Khalifa, who was born in Saudia Arabia, also was responsible for translating material from Arabic to English, prosecutors said. He is charged with conspiracy to support a foreign terrorist organization resulting in death. If convicted, he faces up to life in prison.
It’s the second case involving the Islamic State’s propaganda arm recently brought to the federal court in Alexandria, where many high-profile international terrorism cases are prosecuted.
Parekh and Assistant U.S. Attorney Dennis Fitzpatrick also are handling the case against two men accused of helping to kill American and British hostages on behalf of the Islamic State, executions that were featured in gruesome propaganda videos. One of the pair pleaded guilty last month; the other is to go to trial next year.
At the time the “Flames of War” videos were released, American authorities had no idea who the narrator was; the FBI sought the public’s help in identifying him in 2015. After his capture, Khalifa identified himself to multiple news outlets as the mysterious propagandist.
In an interview with the Canadian Broadcasting Corp. after his capture, Khalifa said, “I had a normal life back in Canada, I was doing very well for myself, and I decided to give it up knowing … what I was sacrificing in the process. That was a decision I made, and I stuck to that decision.”
According to the CBC, Khalifa was an information technology specialist in Toronto when he joined the Islamic State. He said he was himself radicalized by propaganda videos — ones narrated by Anwar al-Awlaki, a U.S. citizen who joined al-Qaeda and was killed in a U.S. drone strike in Yemen in 2011.

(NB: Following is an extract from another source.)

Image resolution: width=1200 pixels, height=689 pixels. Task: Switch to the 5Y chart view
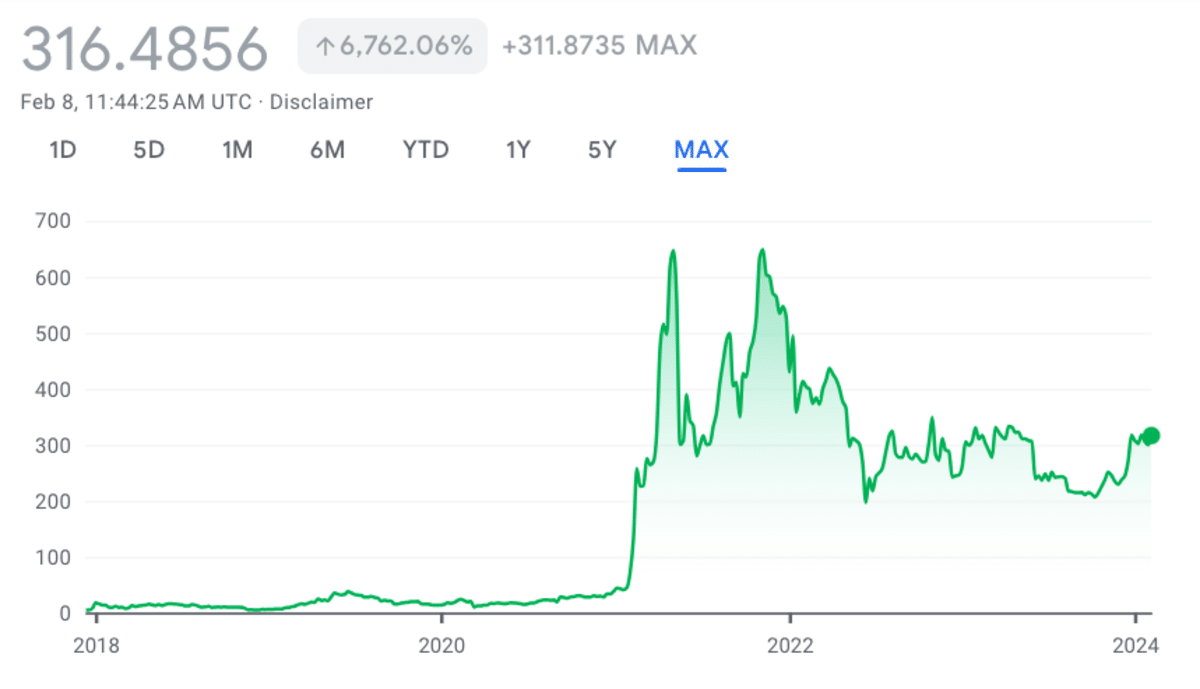pos(601,150)

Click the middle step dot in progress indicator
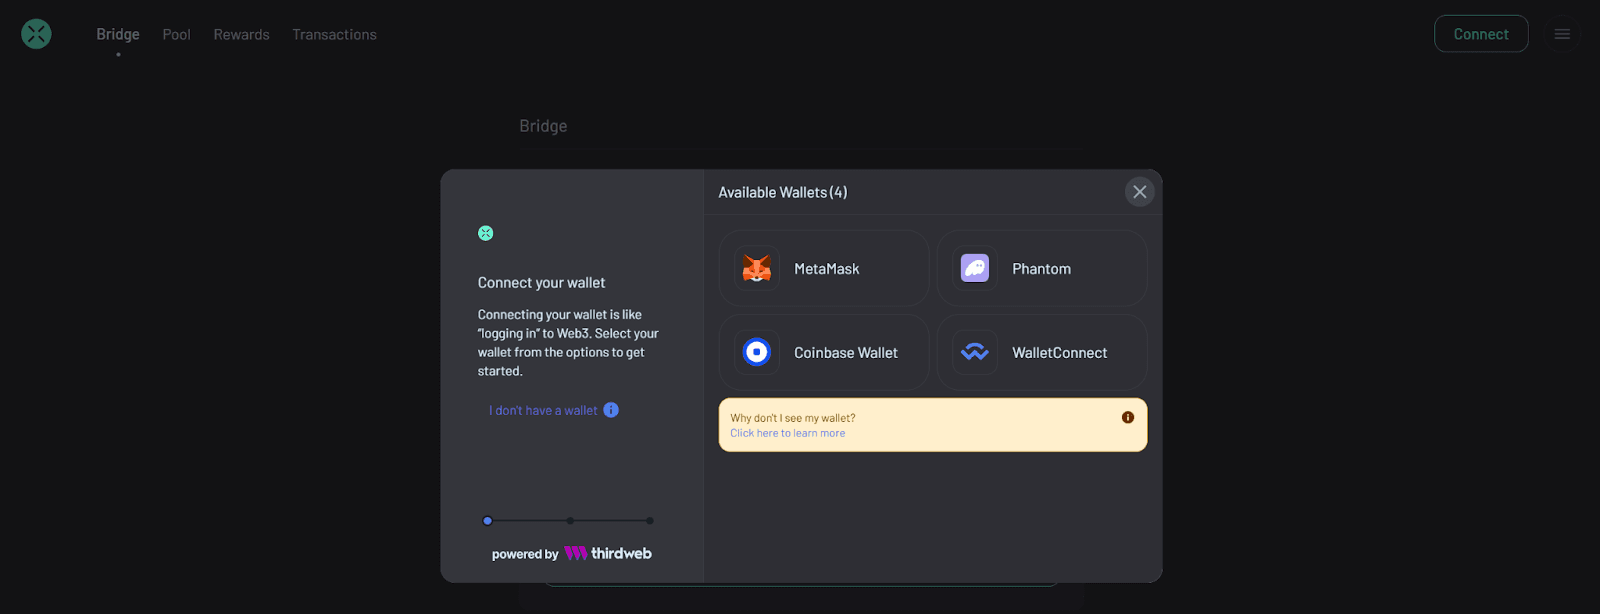pos(570,521)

I came here to fight jihad not just to defend Syrians, but because it’s an obligation to fight the tyrants, remove them from power and establish the Shariah, all with the aim of reestablishing the Islamic caliphate,” he wrote in an email to a close relative just after leaving Canada, according to court records.
Amarnath Amarasingam, a Canadian extremism researcher at Queen’s University, was the first to identify Khalifa as the voice of violent ISIS videos.

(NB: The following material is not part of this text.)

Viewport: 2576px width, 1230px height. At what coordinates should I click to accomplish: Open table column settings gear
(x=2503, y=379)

People said he was crazy, Amarasingam recalled, when he said the man calling himself Abu Ridwan al-Kanadi sounded “distinctly like people I grew up with in Toronto.”

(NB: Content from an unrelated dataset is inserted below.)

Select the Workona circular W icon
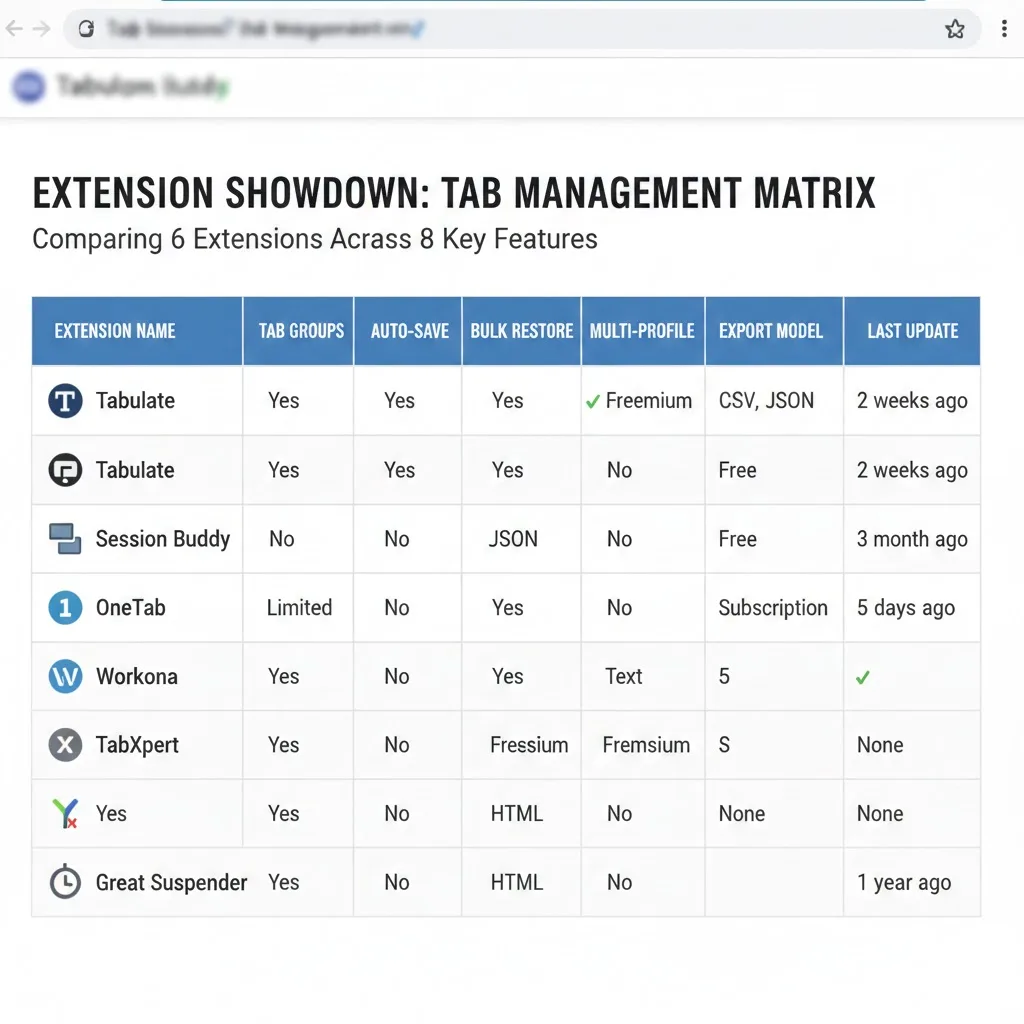Image resolution: width=1024 pixels, height=1024 pixels. pyautogui.click(x=65, y=676)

Now, Amarasingam says he hopes to learn whether Khalifa held any higher position in the Islamic State beyond being producer of English propaganda.
He’s a significant person, in that, whenever Westerners interacted with ISIS media, ISIS claims, ISIS radio, he was the voice we heard,” Amarasingam said. “He also went with ISIS to the last holdouts.”
As the Islamic State was collapsing in 2018, Khalifa told FBI agents, he was ordered to flee but chose to stay and fight. In a gun battle with the Syrian Democratic Forces in January 2019, his AK-47 jammed and he surrendered, according to prosecutors.